2019年11月2日(土)から2020年2月24日(月・祝)にかけて国立科学博物館で特別展「ミイラ  永遠の命を求めて」が開催されています。メディア向け内覧会に参加してきましたので、今回はその様子をお伝えします!

 

国内最大級!ミイラを「科学する」展覧会

世界各地から貴重なミイラが集う

 

約5200年前の子どものミイラを、精巧なCGとともに展示

 

ミイラを収める棺も見どころのひとつ。エジプトの神々が鮮やかな彩色で描かれている

 

ネコのミイラ。ネコはエジプトでは愛の女神バステトの化身であり、尊重されていた

 

オセアニアの「肖像頭蓋骨」。頭蓋に粘土や樹脂で肉付けを行い、生前の顔を再現

 

珍しい日本のミイラも展示。こちらは江戸時代の兄弟ミイラ

「怖い」「気持ち悪い」・・・。ミイラを見て、思わず顔をしかめてしまう人もいるかもしれません。
しかし、少なくともこの記事を読んでいる人の多くはミイラに対してある種の興味、好き嫌いを超えた、根源的な「好奇心」を抱いているのではないでしょうか?

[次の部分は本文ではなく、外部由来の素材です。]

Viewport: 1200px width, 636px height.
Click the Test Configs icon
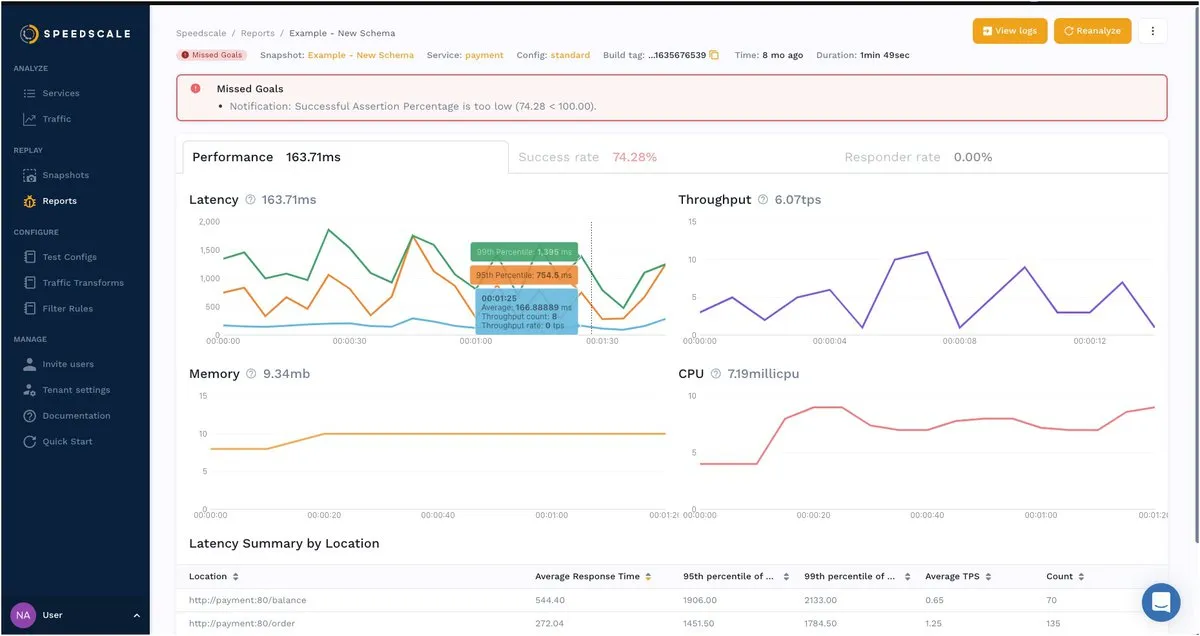click(30, 257)
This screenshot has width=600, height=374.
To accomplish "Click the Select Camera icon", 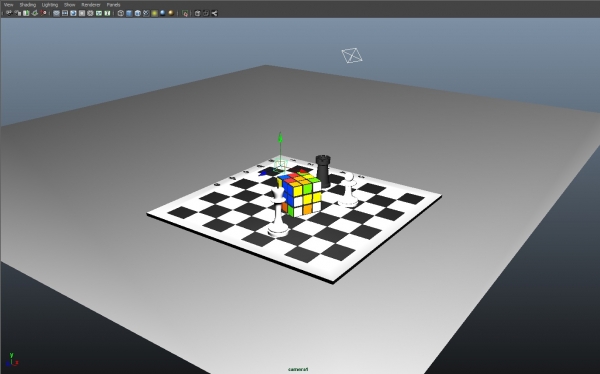I will 9,13.
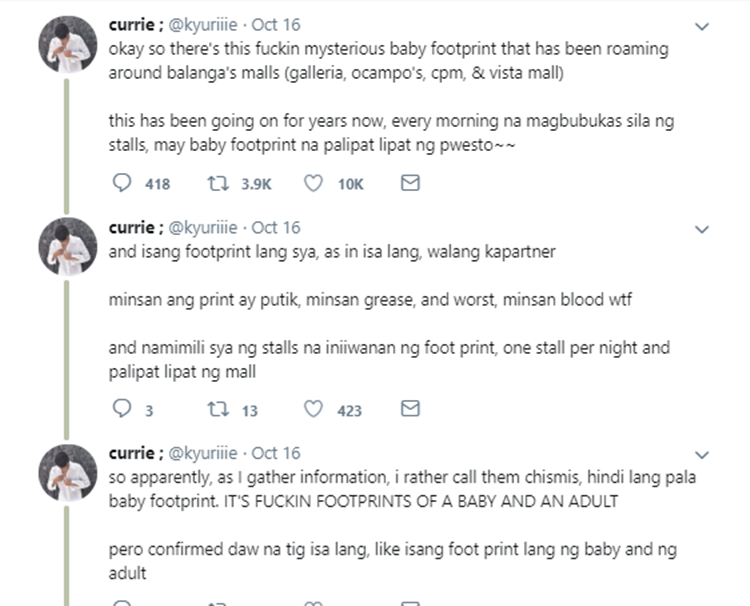Expand the second tweet's more options arrow

pos(702,229)

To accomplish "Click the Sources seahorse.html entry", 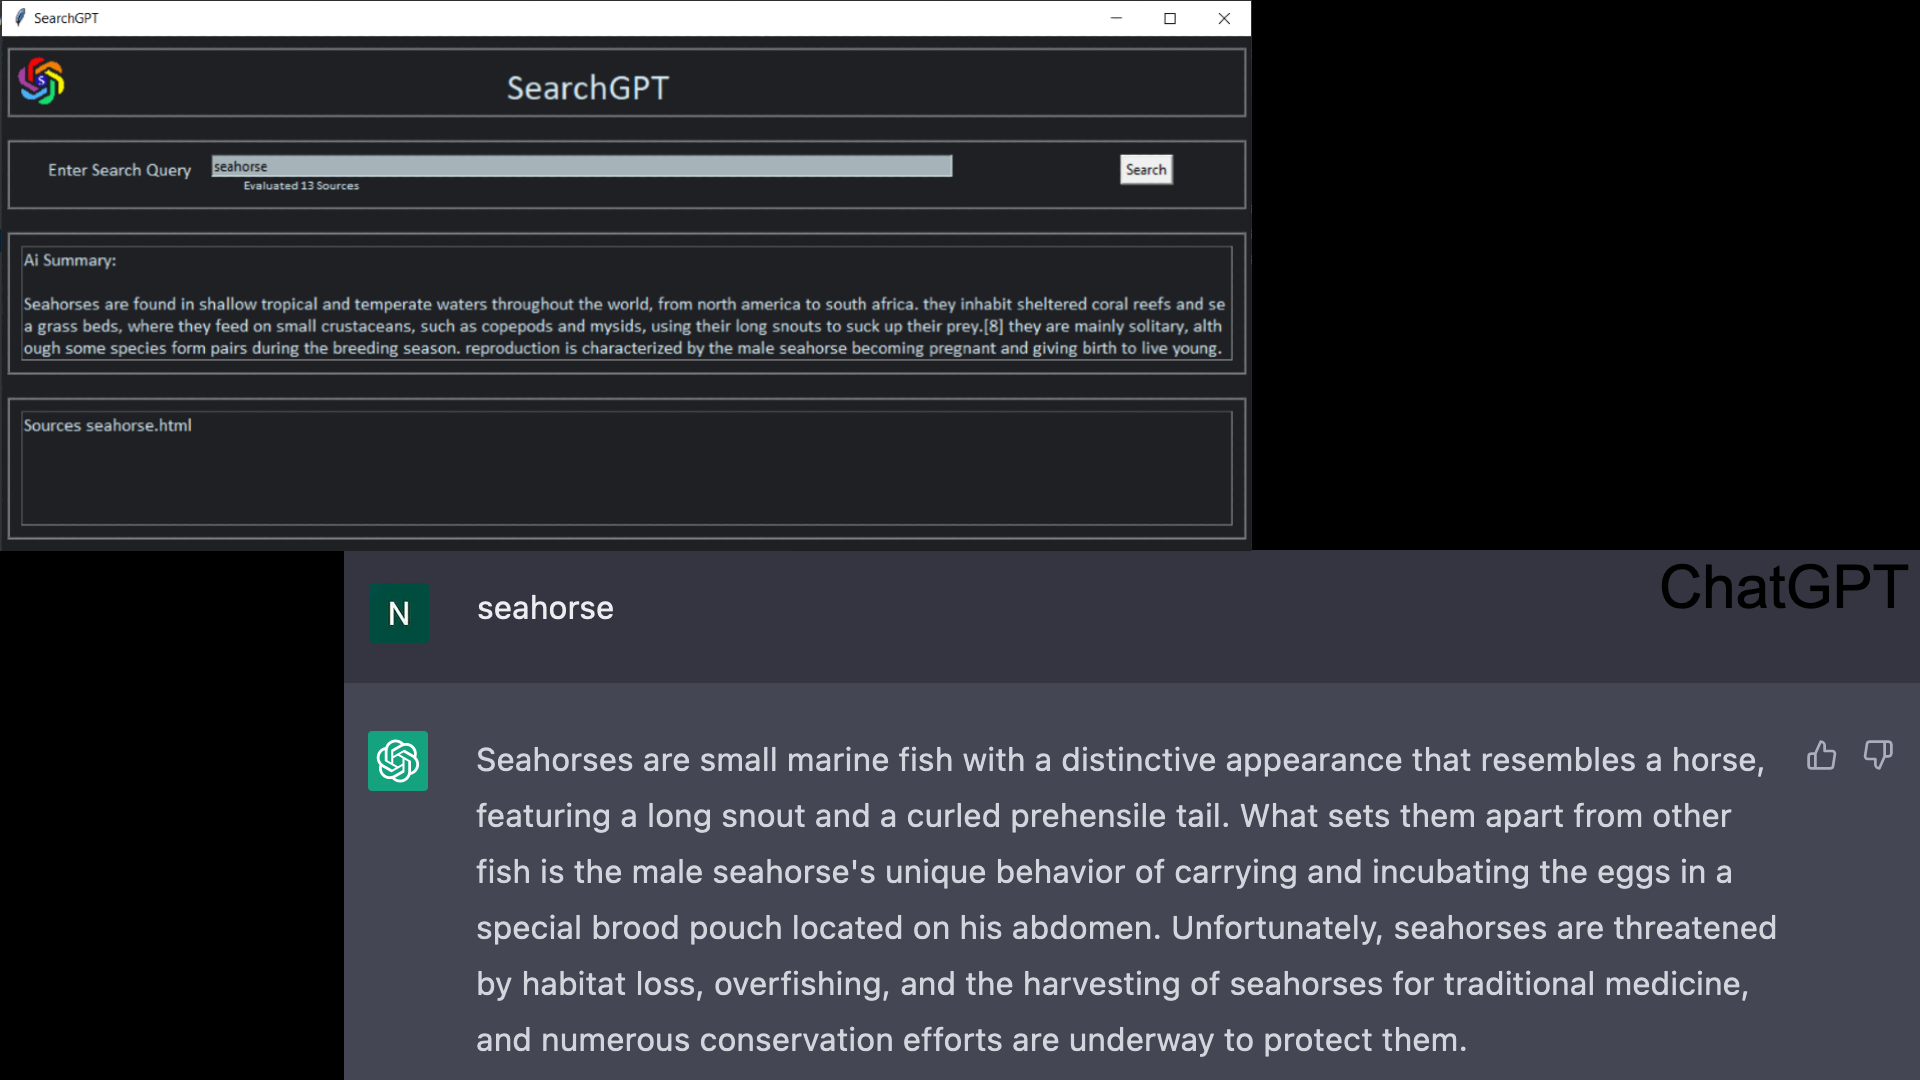I will point(108,425).
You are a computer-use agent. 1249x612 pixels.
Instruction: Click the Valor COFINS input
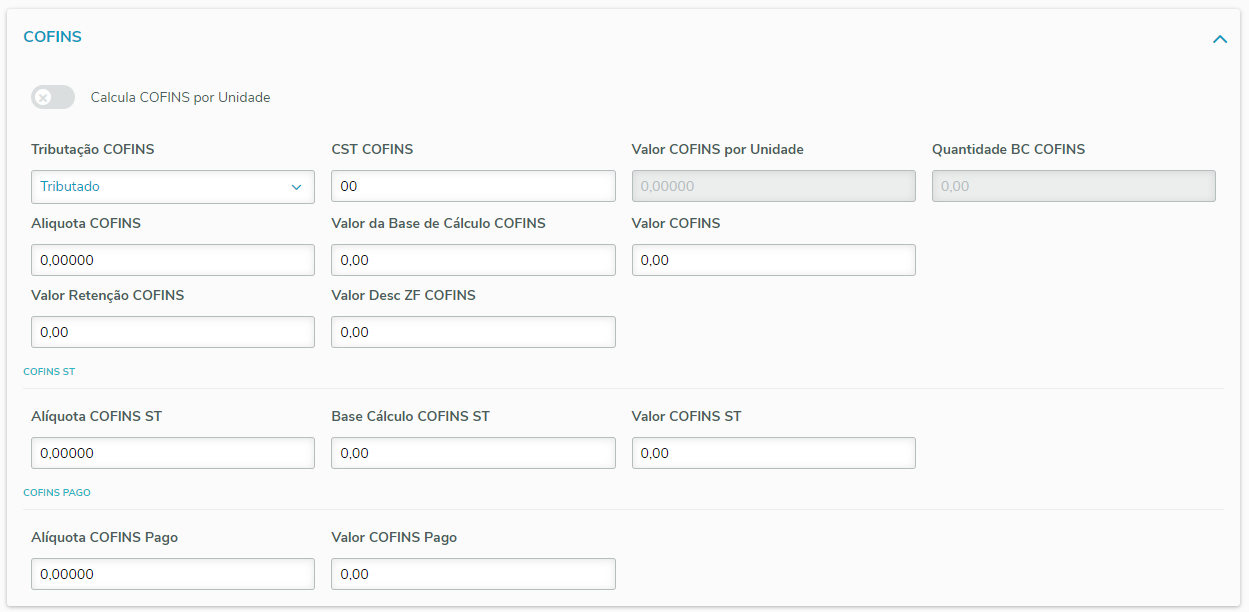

なぜ、人はミイラをつくったのか?そこには、当時生きていた人々を取り巻く環境や死生観、宗教観との深い関わりがあります。

ミイラはその希少性から長らく学術的な関心が向けられることはありませんでしたが、昨今の科学技術によって引き出すことのできる情報が飛躍的に増え、あらためてミイラの再調査や保存方法の開発などが行われています。
本展覧会では、世界各地のミイラとその背景にあるさまざまな文化や死生観、そして科学的に明らかになったミイラの実像を解説。南米、エジプト、オセアニア、日本・・・世界各地から集まった43体のミイラを通じ、人類がもつ多様な死生観と身体観を紹介しています。

 

世界中のミイラが“カハク”に集う!

《腕を交差している男性のミイラ》エジプト、出土地詳細不明 紀元前410年-紀元前250年頃

生殖器を取り付けられたミイラ?!

ギルシャ人やローマ人が支配したグレコ・ローマン時代。エジプト古来の宗教が異端とされた後も、より簡易な方法でミイラづくりは続けられていたそうです。こちらは「新王国時代」以降の傾向である腕を交差させたポーズが特徴的な男性のミイラ。保存状態が良く、間近で見ると顔の表情にも生々しさが感じられます。

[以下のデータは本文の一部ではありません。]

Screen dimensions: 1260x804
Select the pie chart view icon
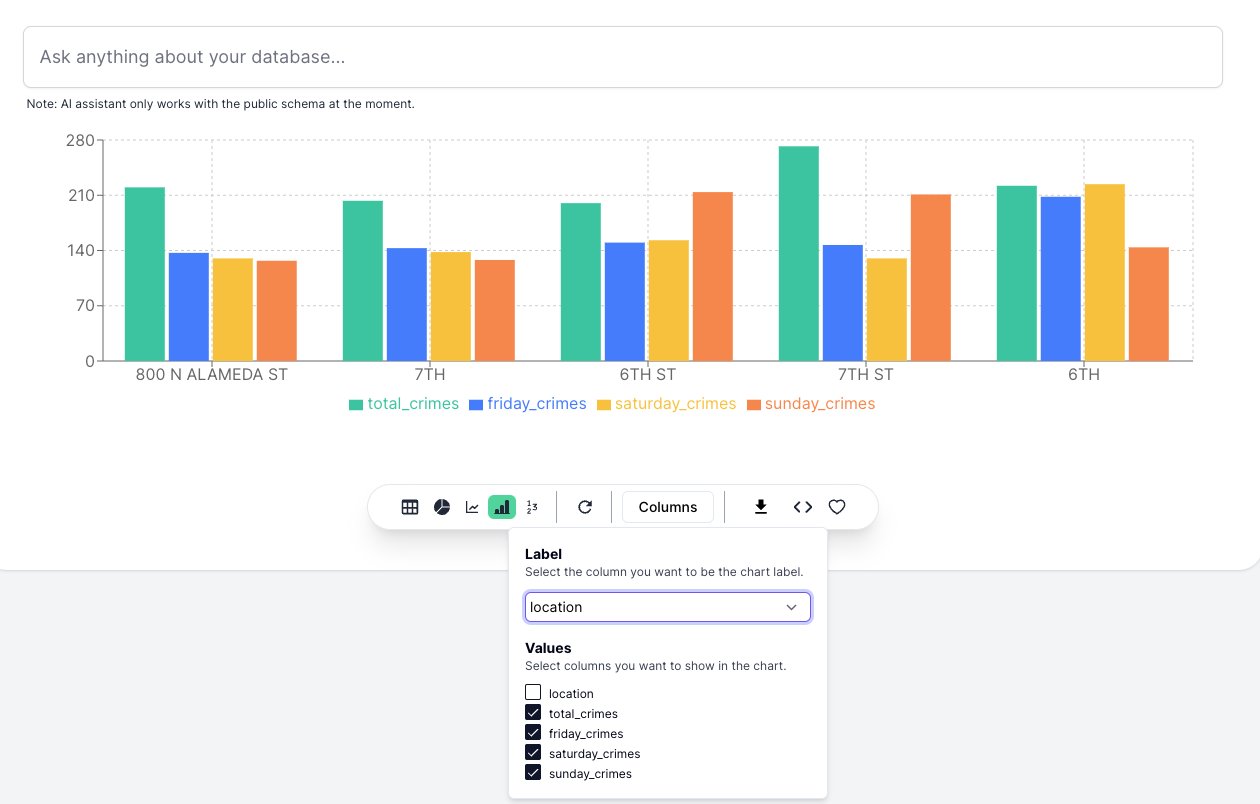[442, 507]
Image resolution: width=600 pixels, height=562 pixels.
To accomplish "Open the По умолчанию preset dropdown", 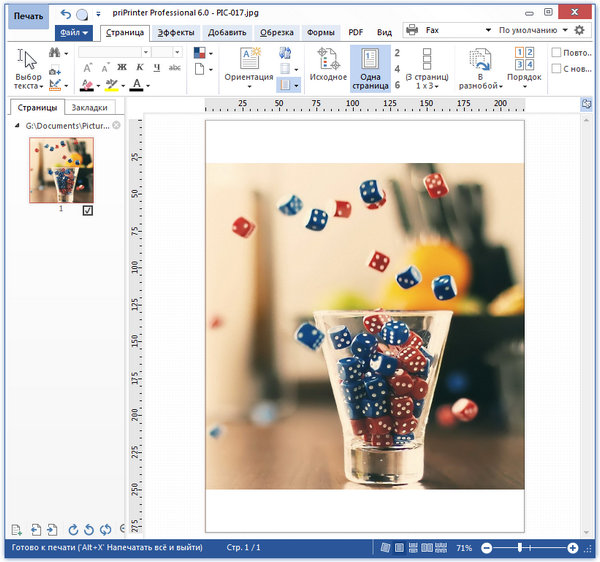I will click(566, 31).
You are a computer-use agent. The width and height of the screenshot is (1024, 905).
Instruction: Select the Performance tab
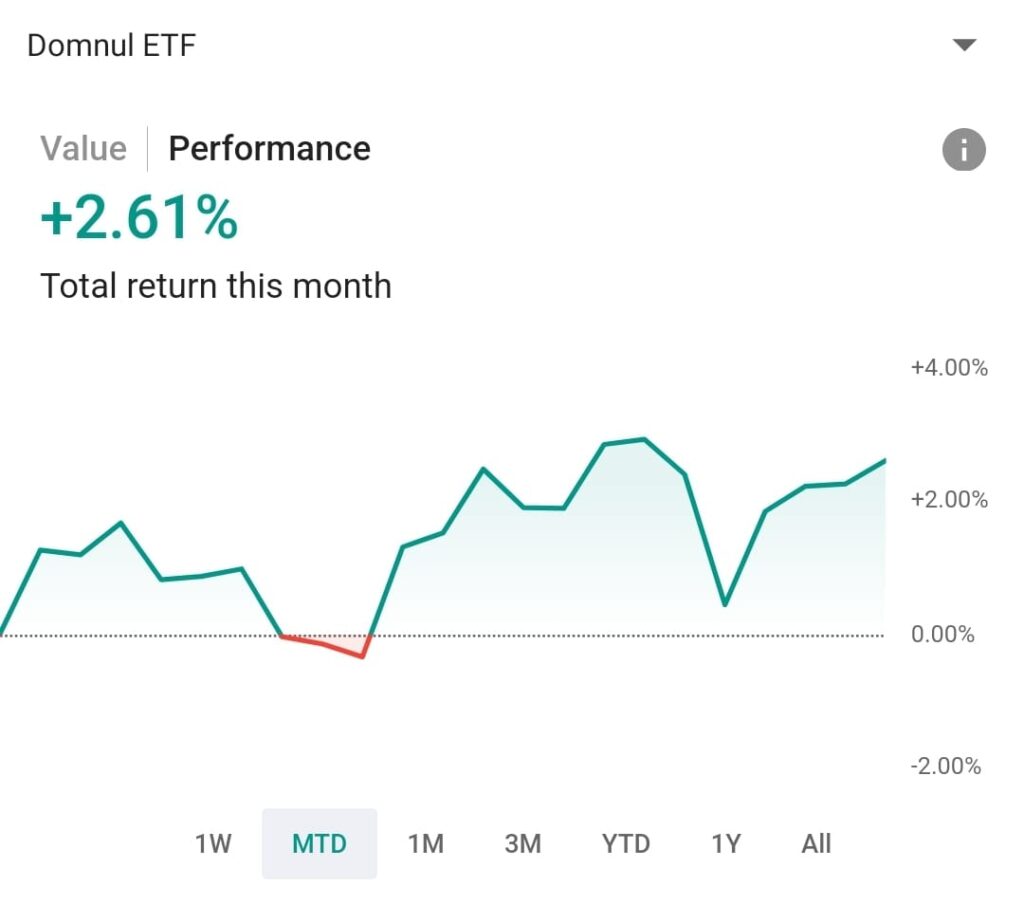269,149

CTスキャンの調査によると、このミイラは35-40歳の男性。脳は鼻から取り除かれ、内臓は左脇腹を切開して取り出され、体内にはリネンやナトロンを入れた袋などが詰められています。特徴的なのはリネンでつくられた男性生殖器が取り付けられている点で、これはオシリス神の神話にもとづいており、再生や復活の観念に関係しているそうです。

 

《ウェーメリンゲン》オランダ ドレンテ州 ブールタング湿原   紀元前40年-後50年頃

日本初公開!謎に包まれた二人のミイラ

ヨーロッパの文化には遺体をミイラとして保存する風習はほとんどなく、発見されたミイラの大部分は「自然ミイラ」(人工的な加工を施さず、自然条件によって遺体がミイラになったもの)。こちらは1904年、オランダのブールタング湿原で発見された2体の湿地遺体です。

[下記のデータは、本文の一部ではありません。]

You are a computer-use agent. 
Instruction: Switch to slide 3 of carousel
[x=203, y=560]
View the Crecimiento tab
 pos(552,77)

手を取り合っているようにも思える二人のミイラ。極限状態の中、二人で身を寄せ合ったまま亡くなったカップルなのかも・・・と想像が湧いてきますが、実は二人とも男性であることが判明。残念ながらDNAの保存状態が悪いため二人の関係の解明には至らなかったようで、今なお多くの謎に包まれています。

 

《本草学者のミイラ》日本  1832年頃

自らを「実験台」にした国学者

容貌、体型、皮膚の質感まで生前の生々しい面影をとどめる日本人のミイラ。この人物は江戸時代の本草学者(現代の博物学・薬学)で、自らの研究成果を確かめるために、自分の遺体を保存する方法を考案し、「後世に機会があれば掘り出してみよ」と言い伝えていたそうです。いわば、学問的な探究心から自らの意志でミイラになった(!)ということですね。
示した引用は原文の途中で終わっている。